– Файха! – простонал старик. Он упал на колени и почему-то пополз к ней на четвереньках. – Файха, дочка, – звал он ее, будто не понимал, что она уже не ответит. Валезириан с тоской подумал, что теперь к терзающим его картинам прошлого прибавится еще и эта: жалкий старик, ползущий к убитой женщине.
Эадан развязал свой узел, выбрал серебряное нашейное кольцо потоньше и, отломив от него кусок, бросил обломок старику.
– Бери, – сказал он, – и благодари меня за щедрость. Никто не дал бы тебе такого большого выкупа.
Старик подобрал обломок, посмотрел на него и заплакал.
– О злосчастная моя судьба, – причитал он, раскачиваясь. – В былые дни я бы не продал жену моего единственного сына за серебро убийцы. Не серебром, а кровью взял бы я с него плату! Где же богатство мое и сила? Где мой сын, гордость моего рода? Где невестка моя, хозяйка ключей моего дома? Все исчезло, унеслось на слепых конях ночи. Угасла слава моего рода. Пали стада, погиб урожай, угли остыли в моем очаге. Я нищий, одинокий старик. Горести и унижение – вот моя доля отныне.
Глава 8
Эадан и Валезириан брели по дороге мимо пустых полей, лежащих под слоем снега. Усадьба, где они едва избегли смерти, скрылась из виду. На смену непроглядной тьме явились серые дневные сумерки. Пошел мелкий колючий снег. Порывистый ветер пригоршнями бросал его в лица путников, закидывал снег им за шиворот. Эадан бормотал себе под нос проклятия. Он был не в духе. Он не выспался, не наелся как следует – в животе бурчало от недоваренного проса – и, ко всему прочему, он жалел обломок нашейного кольца, опрометчиво отданный старику. Тогда Эадану хотелось совершить нечто впечатляющее, великодушное – так и подобает поступать благородному эсу, – но теперь его обуяла жадность. Видит Орнар, этот старик заслуживал стали, а не серебра!
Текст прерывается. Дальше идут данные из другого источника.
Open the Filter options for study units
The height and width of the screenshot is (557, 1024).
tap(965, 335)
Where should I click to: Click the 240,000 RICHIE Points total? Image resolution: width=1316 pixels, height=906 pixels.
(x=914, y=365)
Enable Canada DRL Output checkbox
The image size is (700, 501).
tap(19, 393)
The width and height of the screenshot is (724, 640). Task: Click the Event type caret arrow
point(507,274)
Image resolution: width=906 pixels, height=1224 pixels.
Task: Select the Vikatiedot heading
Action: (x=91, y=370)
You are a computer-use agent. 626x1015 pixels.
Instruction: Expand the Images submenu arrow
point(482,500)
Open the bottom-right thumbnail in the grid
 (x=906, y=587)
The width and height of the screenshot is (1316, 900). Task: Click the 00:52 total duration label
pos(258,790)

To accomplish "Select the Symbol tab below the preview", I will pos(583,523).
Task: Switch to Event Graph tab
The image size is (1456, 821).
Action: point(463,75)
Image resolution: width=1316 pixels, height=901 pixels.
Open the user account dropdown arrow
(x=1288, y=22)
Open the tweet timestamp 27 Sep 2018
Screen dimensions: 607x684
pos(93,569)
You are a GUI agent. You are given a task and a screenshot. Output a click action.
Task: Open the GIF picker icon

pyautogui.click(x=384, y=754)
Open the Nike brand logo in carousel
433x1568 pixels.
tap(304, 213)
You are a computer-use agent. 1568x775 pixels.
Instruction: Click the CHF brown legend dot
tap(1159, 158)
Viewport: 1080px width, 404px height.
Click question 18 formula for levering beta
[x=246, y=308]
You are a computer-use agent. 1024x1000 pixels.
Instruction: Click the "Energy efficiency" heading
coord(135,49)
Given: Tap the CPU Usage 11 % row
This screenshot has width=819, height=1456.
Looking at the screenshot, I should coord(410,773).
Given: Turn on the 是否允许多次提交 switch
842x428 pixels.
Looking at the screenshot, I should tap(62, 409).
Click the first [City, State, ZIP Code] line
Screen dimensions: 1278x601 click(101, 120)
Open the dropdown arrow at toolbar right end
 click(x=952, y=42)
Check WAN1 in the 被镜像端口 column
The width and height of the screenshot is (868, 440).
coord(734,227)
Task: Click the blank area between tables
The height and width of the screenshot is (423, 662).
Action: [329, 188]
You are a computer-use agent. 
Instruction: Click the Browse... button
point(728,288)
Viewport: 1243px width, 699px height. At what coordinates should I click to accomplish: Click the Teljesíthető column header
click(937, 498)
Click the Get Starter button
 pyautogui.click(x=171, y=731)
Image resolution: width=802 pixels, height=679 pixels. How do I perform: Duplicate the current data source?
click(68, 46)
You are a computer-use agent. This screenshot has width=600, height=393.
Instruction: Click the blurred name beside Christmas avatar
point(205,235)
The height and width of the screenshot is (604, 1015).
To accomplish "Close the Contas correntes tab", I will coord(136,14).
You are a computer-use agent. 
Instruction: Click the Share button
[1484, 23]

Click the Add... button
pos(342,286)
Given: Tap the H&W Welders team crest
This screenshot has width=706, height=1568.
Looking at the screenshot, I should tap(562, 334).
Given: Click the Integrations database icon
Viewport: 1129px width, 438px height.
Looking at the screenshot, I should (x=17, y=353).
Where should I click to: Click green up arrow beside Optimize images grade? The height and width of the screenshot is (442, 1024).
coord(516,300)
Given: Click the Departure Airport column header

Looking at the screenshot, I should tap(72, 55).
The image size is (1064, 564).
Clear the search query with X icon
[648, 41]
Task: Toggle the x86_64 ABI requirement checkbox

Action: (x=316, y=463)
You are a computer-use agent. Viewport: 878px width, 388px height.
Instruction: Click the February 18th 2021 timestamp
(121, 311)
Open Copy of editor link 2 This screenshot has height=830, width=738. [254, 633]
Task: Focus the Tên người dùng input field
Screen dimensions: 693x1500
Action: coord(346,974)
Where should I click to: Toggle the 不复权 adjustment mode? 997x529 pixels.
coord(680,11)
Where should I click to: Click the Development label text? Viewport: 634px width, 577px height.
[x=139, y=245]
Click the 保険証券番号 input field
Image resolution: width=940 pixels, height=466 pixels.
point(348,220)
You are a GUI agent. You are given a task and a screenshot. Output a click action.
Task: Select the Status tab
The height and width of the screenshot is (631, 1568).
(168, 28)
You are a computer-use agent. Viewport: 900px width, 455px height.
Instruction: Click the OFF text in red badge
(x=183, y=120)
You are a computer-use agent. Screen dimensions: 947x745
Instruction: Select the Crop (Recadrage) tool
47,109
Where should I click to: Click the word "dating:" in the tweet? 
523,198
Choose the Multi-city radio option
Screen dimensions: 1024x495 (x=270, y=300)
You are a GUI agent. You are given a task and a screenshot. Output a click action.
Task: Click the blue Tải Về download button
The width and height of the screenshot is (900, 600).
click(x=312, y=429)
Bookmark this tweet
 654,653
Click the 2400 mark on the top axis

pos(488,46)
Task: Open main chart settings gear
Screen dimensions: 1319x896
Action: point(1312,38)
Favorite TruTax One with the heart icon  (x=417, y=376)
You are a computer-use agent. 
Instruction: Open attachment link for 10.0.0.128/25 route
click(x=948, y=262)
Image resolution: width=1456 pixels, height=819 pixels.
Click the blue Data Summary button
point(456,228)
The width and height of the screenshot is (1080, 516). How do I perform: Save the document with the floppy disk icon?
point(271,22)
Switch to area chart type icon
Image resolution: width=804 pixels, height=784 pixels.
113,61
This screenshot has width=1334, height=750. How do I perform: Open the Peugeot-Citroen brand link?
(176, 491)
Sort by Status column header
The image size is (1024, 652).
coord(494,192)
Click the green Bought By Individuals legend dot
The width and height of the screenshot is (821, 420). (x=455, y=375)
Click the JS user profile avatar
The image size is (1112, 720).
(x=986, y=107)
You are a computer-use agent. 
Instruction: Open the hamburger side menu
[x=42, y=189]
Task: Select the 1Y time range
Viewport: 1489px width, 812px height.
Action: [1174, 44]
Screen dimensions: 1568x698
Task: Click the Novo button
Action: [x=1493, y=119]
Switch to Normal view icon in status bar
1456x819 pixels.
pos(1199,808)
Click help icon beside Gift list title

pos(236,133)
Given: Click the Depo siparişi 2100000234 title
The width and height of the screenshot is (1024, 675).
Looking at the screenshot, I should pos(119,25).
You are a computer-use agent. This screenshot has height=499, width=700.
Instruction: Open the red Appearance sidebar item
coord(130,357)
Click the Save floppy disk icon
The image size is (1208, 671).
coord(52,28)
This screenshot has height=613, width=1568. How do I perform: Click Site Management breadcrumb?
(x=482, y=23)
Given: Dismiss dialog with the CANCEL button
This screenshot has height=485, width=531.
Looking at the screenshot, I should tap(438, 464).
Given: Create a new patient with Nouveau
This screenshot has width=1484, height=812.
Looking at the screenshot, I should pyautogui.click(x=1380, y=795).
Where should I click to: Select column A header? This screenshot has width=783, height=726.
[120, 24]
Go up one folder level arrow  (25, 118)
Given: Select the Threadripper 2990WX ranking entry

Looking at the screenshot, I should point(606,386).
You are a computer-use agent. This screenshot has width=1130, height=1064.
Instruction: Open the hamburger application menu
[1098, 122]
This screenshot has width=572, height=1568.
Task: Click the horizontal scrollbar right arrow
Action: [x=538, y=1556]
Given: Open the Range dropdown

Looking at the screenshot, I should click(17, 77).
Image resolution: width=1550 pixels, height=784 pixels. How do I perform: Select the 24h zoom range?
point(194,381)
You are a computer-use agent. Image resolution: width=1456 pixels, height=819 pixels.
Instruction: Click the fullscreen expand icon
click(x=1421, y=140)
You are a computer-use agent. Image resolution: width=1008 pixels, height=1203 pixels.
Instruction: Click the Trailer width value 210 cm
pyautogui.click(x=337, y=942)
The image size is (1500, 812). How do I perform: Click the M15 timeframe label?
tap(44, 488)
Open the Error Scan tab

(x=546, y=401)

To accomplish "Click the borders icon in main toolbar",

Словно догадавшись о его раздумьях, Керхе крикнул, перекрывая свист ветра:
– Может… старого убить надо еще? Этот способен рассказывал… Нет, не так. Он способен рассказать… о нас.
Эадан мотнул головой.
– Я сам расскажу об убийстве, как только нам встретится какой-нибудь хутор.
– Расскажу?! Для что?! – изумился Керхе.
Эадан посмеялся над его глупостью.
– Вам, хризам, не понять, – сказал он с сознанием собственного превосходства. Потом все-таки снисходительно объяснил: – Нужно объявить людям об убийстве сегодня же, иначе это будет считаться бесчестным умерщвлением, – помолчав, он признался: – Да и что его скрывать? Если бы у той женщины и старика была сильная родня, разве бы они сидели, голодные и нищие, в пустом доме? Их родичи или все перемерли, или отвернулись от них. Никто не потребует у меня выкупа за убийство – серебром ли, кровью ли. Я дал старику столько, сколько не дают и за мужчин – не то, что за женщин, – добавил Эадан с сожалением. – На землях Морлы я и так уже изгнанник. Что мне терять?